Kyanos Asteras Vari
- Full name: Athlitikos Omilos Kyanos Asteras Vari
- Founded: 1964; 62 years ago
- Ground: Vari Municipal Stadium
- Capacity: 1,790
- Chairman: Andreas Antartis
- Manager: Nikos Mesolongis
- League: Gamma Ethniki
- 2025–26: Gamma Ethniki (Group 6), 3rd
- Website: www.asterasvaris.gr
| Home colours | Away colours |

= Kyanos Asteras Vari F.C. =

Kyanos Asteras Vari Football Club is a Greek football club, based in Vari, Athens. It was founded in 1964 and competes in Gamma Ethniki.

== History ==
=== Foundation ===
The club was founded on 21 May 1964. Initially, the association remained inactive. Local youth practiced on an open field converted into a pitch at the site where the schools of Vari stand today. In 1966, Ioannis Katsikis and Panagiotis Antoniou discovered them there and effectively activated the club.
The team then moved to the area in front of present-day Georgiadis Bakery; however, heavy rainfall frequently flooded the pitch, turning it into a lake.
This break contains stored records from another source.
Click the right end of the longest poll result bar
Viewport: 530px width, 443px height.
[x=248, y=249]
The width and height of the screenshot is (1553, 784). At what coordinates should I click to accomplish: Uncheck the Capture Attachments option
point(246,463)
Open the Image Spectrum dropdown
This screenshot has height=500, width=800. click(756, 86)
As a result, the team relocated once again to the site where the Varkiza Nautical Club stands today.
The team was hosted in Voula for training sessions, while playing matches in Voula and Koropi.
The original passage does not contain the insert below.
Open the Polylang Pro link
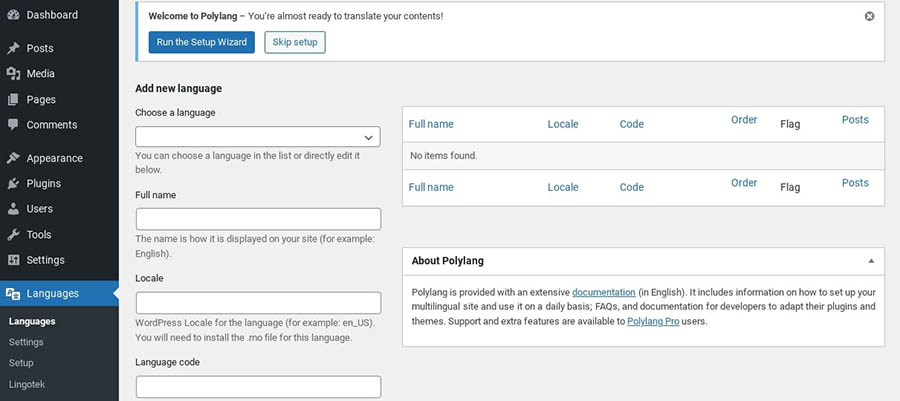Viewport: 900px width, 401px height. tap(654, 322)
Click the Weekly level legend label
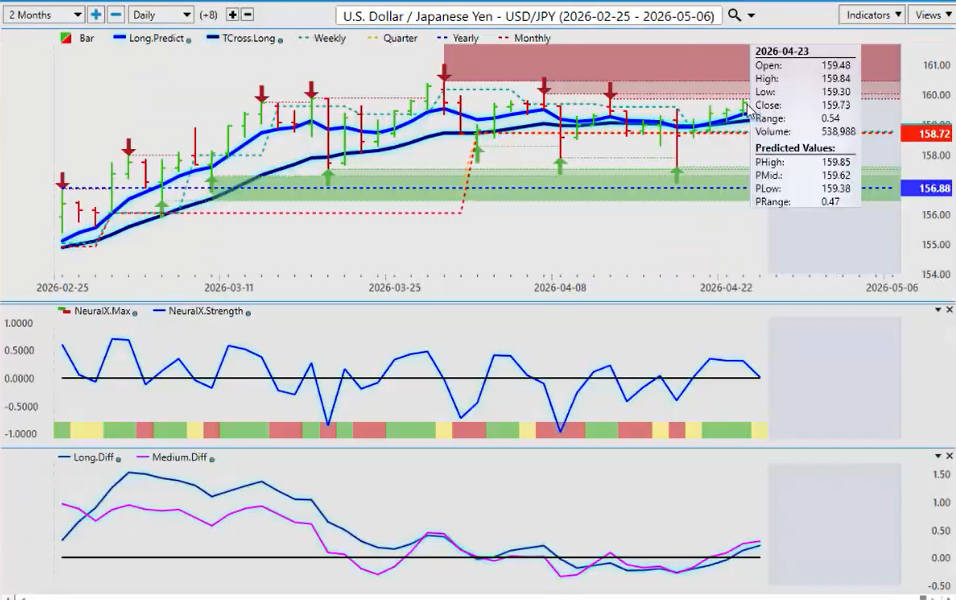Screen dimensions: 956x600 click(329, 38)
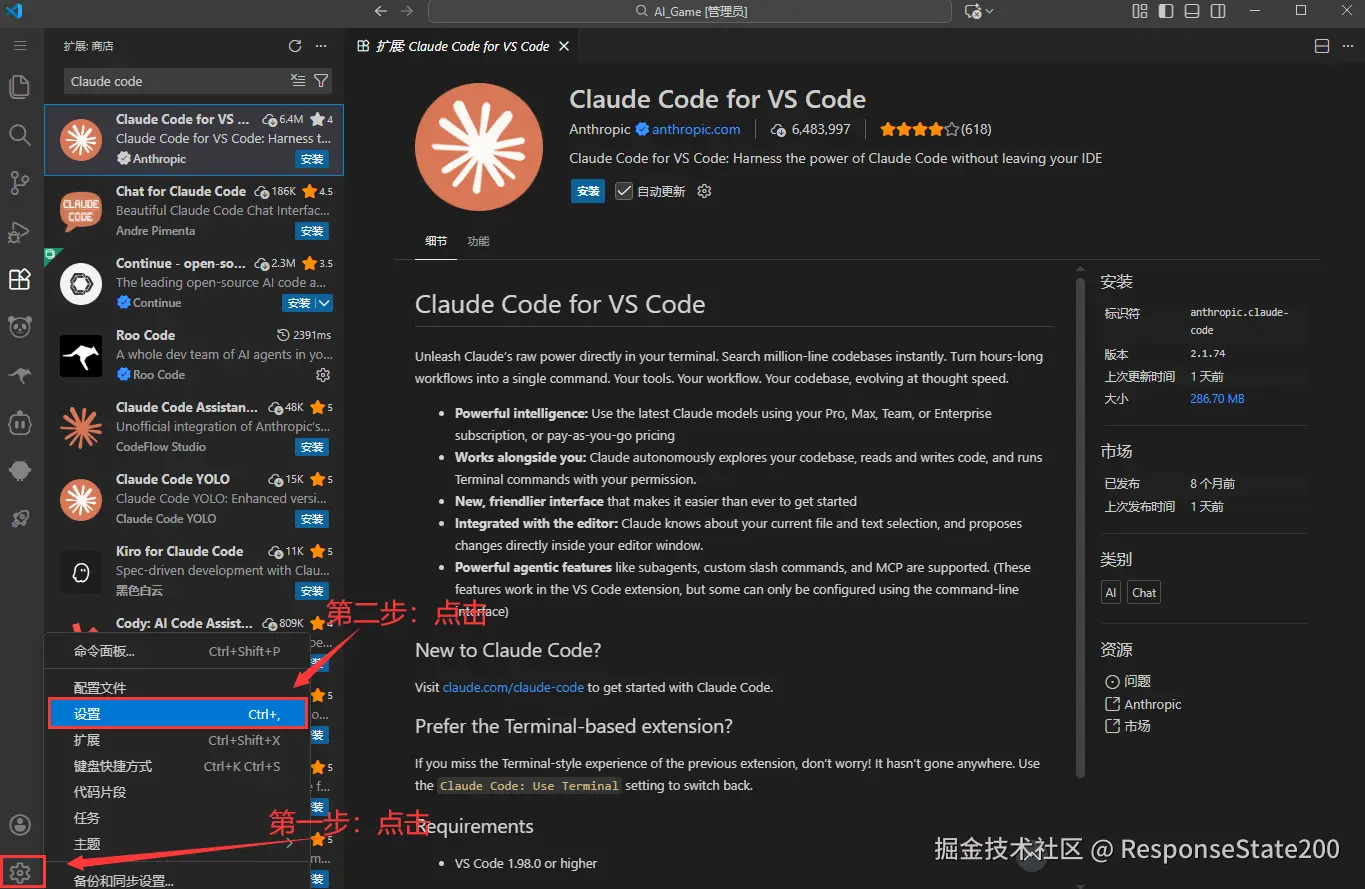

In 1984, funded by the municipality under Mayor Konstantinos Baglatzis and with the significant assistance of Grigoris Blatsoukas, a stadium was constructed along the boundary of the present-day beach area in Varkiza, which opened for use in 1989.
The team remained at that site until 2004, when it moved to the present "Konstantinos Baglatzis" Municipal Stadium of Vari, which was originally constructed as an Olympic training venue for the 2004 Summer Olympics in Athens.
=== Competitive history ===
The club began its official competitive course in the championships of the Athens FCA, starting from the Third Division. In 1973, it won the Group 2 title by defeating A.O. Paradeisos Marousi 2–1 in a tiebreaker play-off match at the neutral Tavros Municipal Stadium after finishing level on points, earning promotion to the B' Division. In 1980, it secured promotion to the Athens FCA A' Division, competing in the top tier of the Athens FCA for the first time in the 1980–81 season. In subsequent years, the club continued competing in the Athens FCA leagues until the founding of the East Attica FCA, joining its ranks and competing in its competitions ever since.